Metrics

Metrics let you track how Watchtower behaves over time — scan cadence, registry reliability, security-relevant events, and per-container watch status.

To use this feature, enable the metrics API, set an API token (or opt out via --http-api-metrics-no-auth for trusted networks), and map port 8080 from the container.

The endpoint is GET /v1/metrics, served in Prometheus exposition format.

Scrape configuration¶

scrape_configs:
  - job_name: watchtower
    scrape_interval: 30s
    metrics_path: /v1/metrics
    bearer_token: demotoken
    static_configs:
      - targets:
          - 'watchtower:8080'

Replace demotoken with the token you set via --http-api-token. Drop the bearer_token line entirely if --http-api-metrics-no-auth is active.

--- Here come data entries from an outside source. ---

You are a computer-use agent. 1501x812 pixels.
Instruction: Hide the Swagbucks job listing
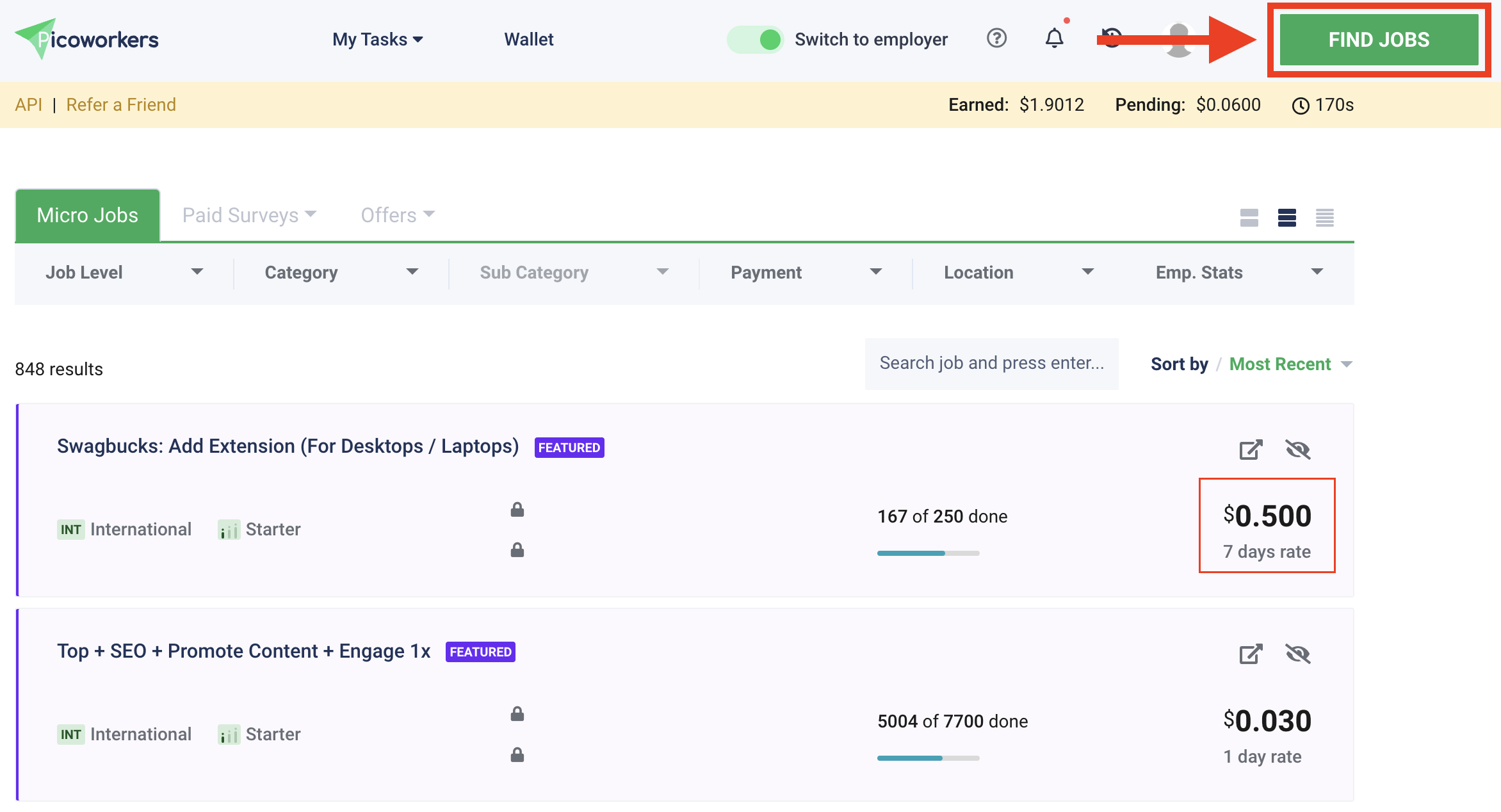[1297, 450]
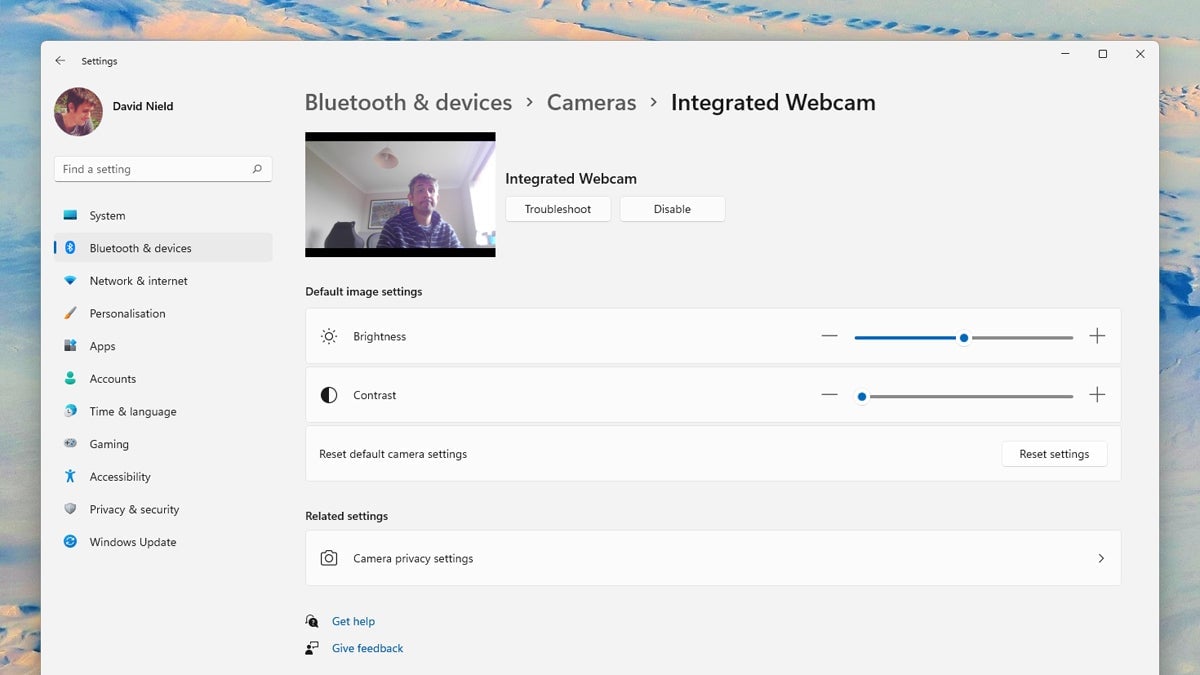Go to Cameras breadcrumb
Image resolution: width=1200 pixels, height=675 pixels.
pyautogui.click(x=591, y=103)
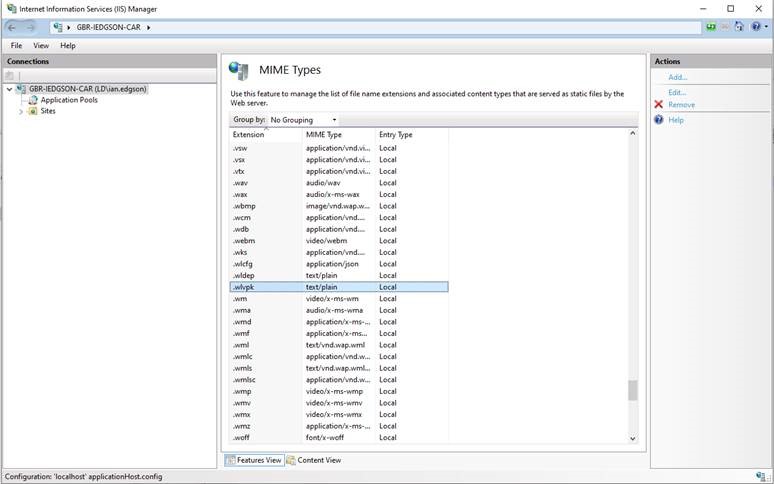
Task: Click the Application Pools icon
Action: tap(32, 100)
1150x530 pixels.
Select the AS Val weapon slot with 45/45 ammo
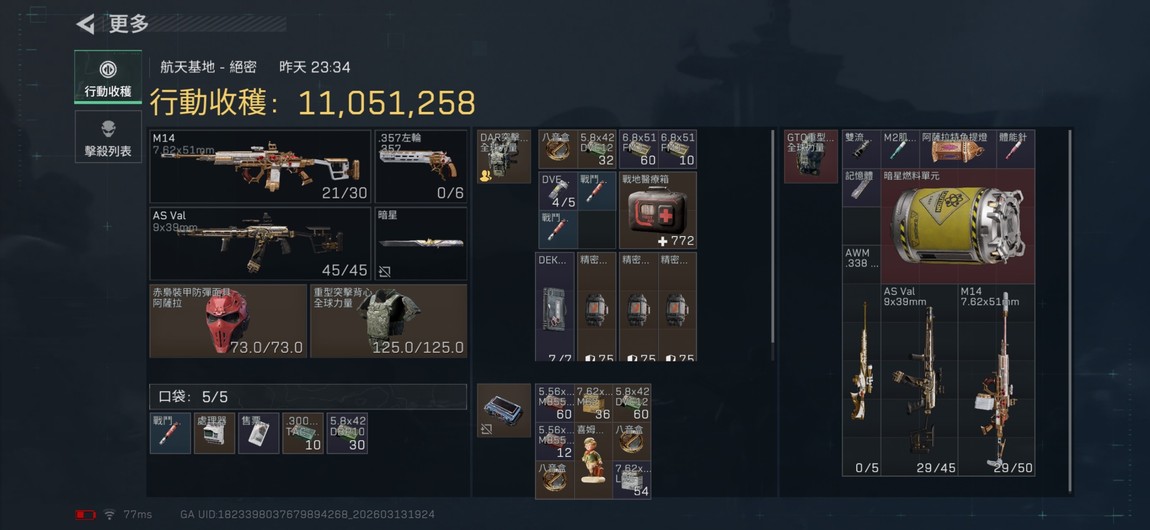[x=260, y=243]
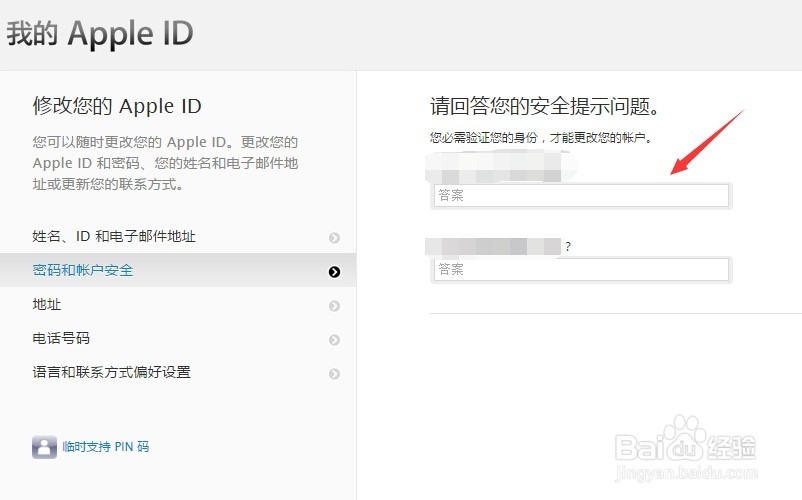Click the arrow icon beside 姓名、ID 和电子邮件地址
802x500 pixels.
click(x=335, y=238)
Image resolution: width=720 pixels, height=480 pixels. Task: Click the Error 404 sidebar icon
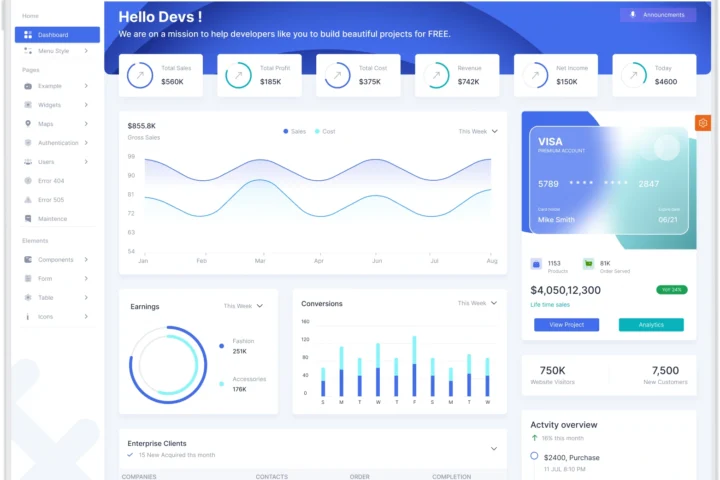click(27, 181)
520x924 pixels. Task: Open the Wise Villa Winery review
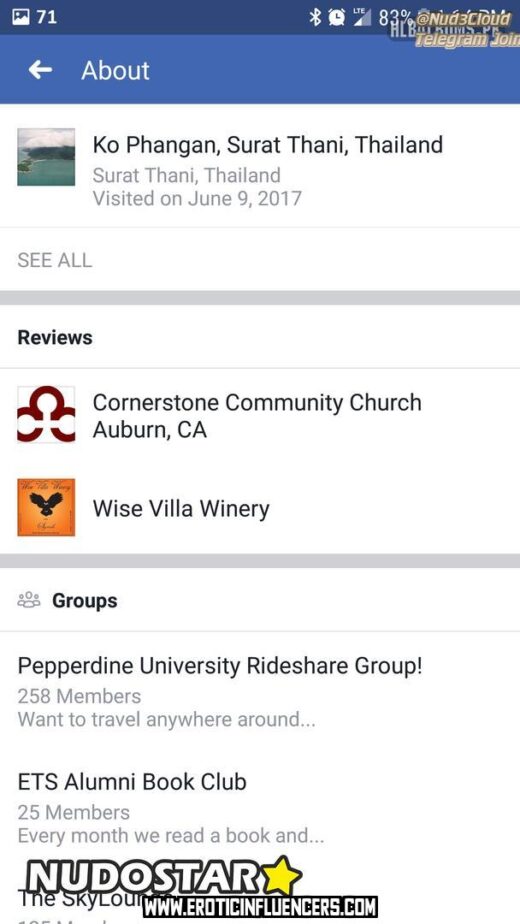(260, 508)
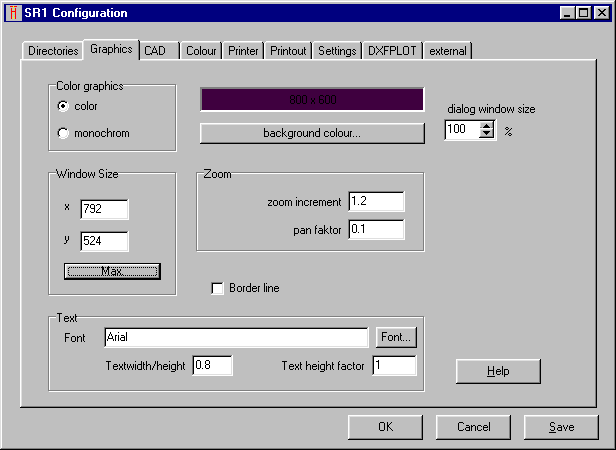Click the zoom increment input field
Screen dimensions: 616x450
(x=376, y=202)
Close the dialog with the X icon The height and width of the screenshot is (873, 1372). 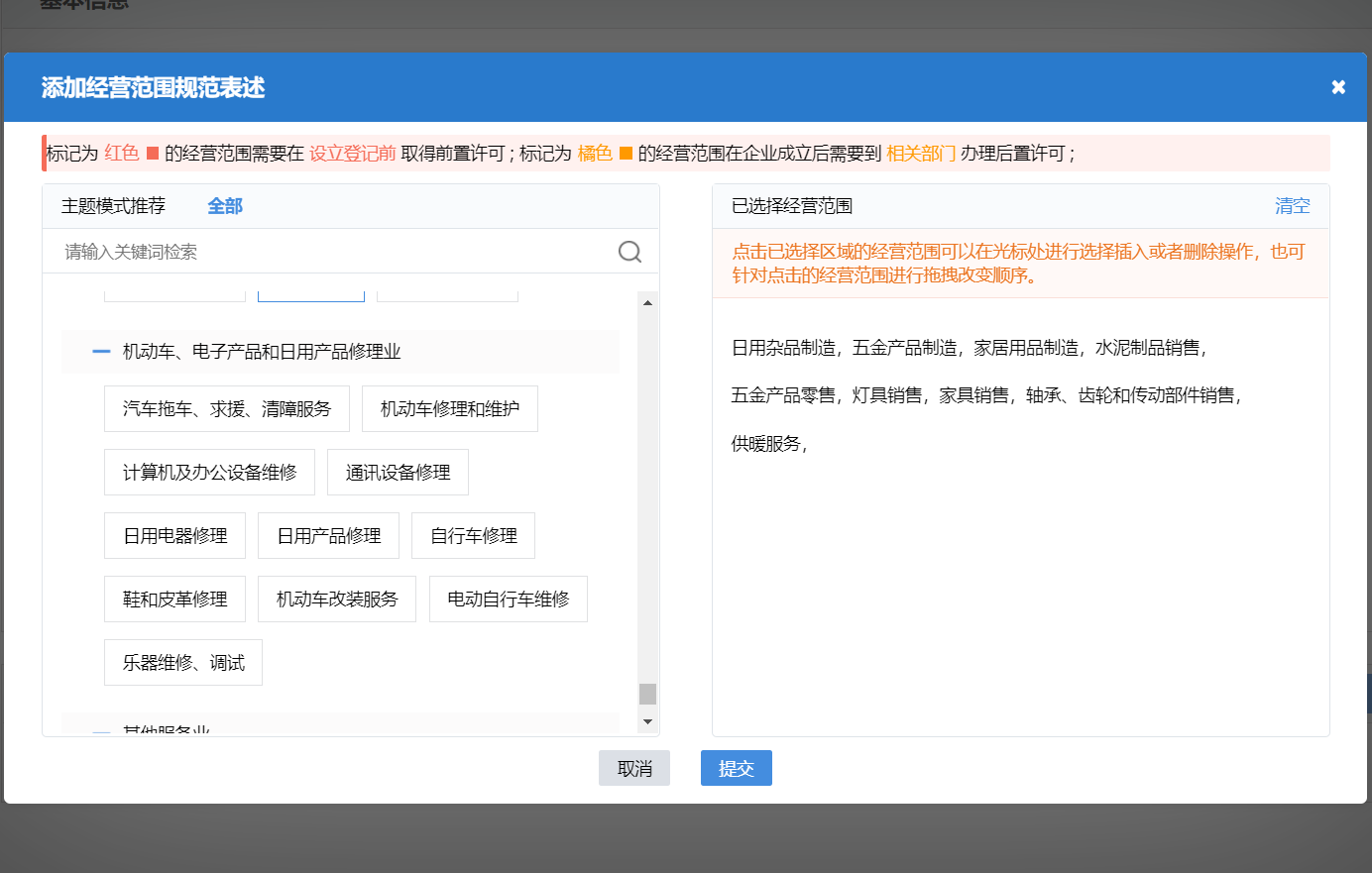(x=1338, y=86)
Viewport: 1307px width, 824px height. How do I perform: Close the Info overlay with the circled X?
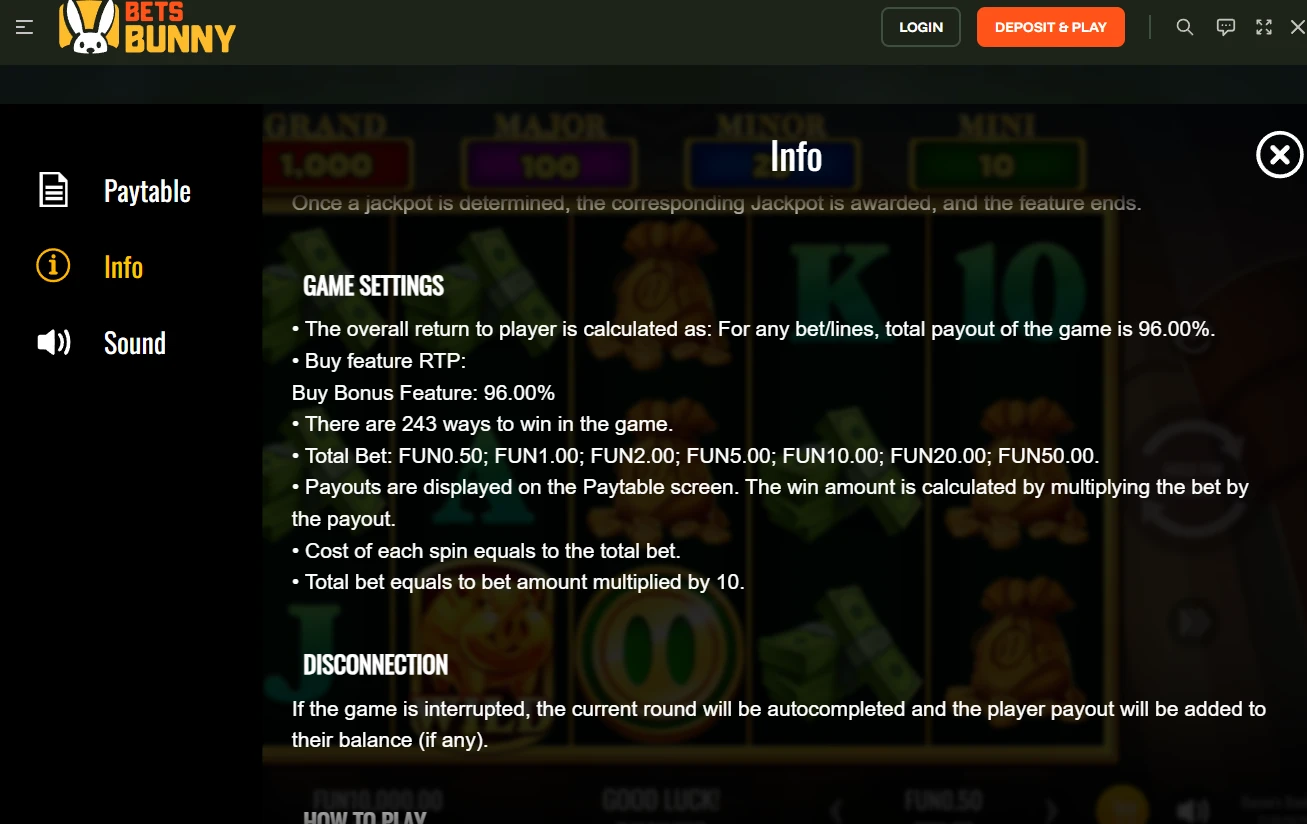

For homelab cadences (polls every minutes-to-hours), scrape_interval: 30s is plenty. Tighter intervals don't help because the underlying gauges only change once per scan.

Available metrics¶

Grouped by what they tell you.

Scan cycle¶

Metric	Type	What it tells you
`watchtower_scans_total`	counter	Poll cycles since the daemon started. `rate()` gives you scans-per-second.
`watchtower_scans_skipped`	counter	Cycles where another update was still in flight. Non-zero suggests an HTTP API request is racing the scheduler or the update is stuck.
`watchtower_containers_scanned`	gauge	Containers inspected during the last scan.
`watchtower_containers_updated`	gauge	Containers recreated during the last scan.
`watchtower_containers_failed`	gauge	Containers whose update failed during the last scan.
`watchtower_last_scan_timestamp_seconds`	gauge	Unix timestamp of the most recent completed scan. Pair with `time()` for staleness alerts.
`watchtower_poll_interval_seconds`	gauge	Configured cadence between scans, derived from the active schedule at startup. Scale alert thresholds by this instead of hardcoding a window.
`watchtower_poll_duration_seconds`	histogram	Wall-clock duration of each scan + update cycle. Buckets from 0.5s to 5m. Use `histogram_quantile(0.95, ...)` for p95.

Watch status¶

Published every scan regardless of whether any audit flag is set.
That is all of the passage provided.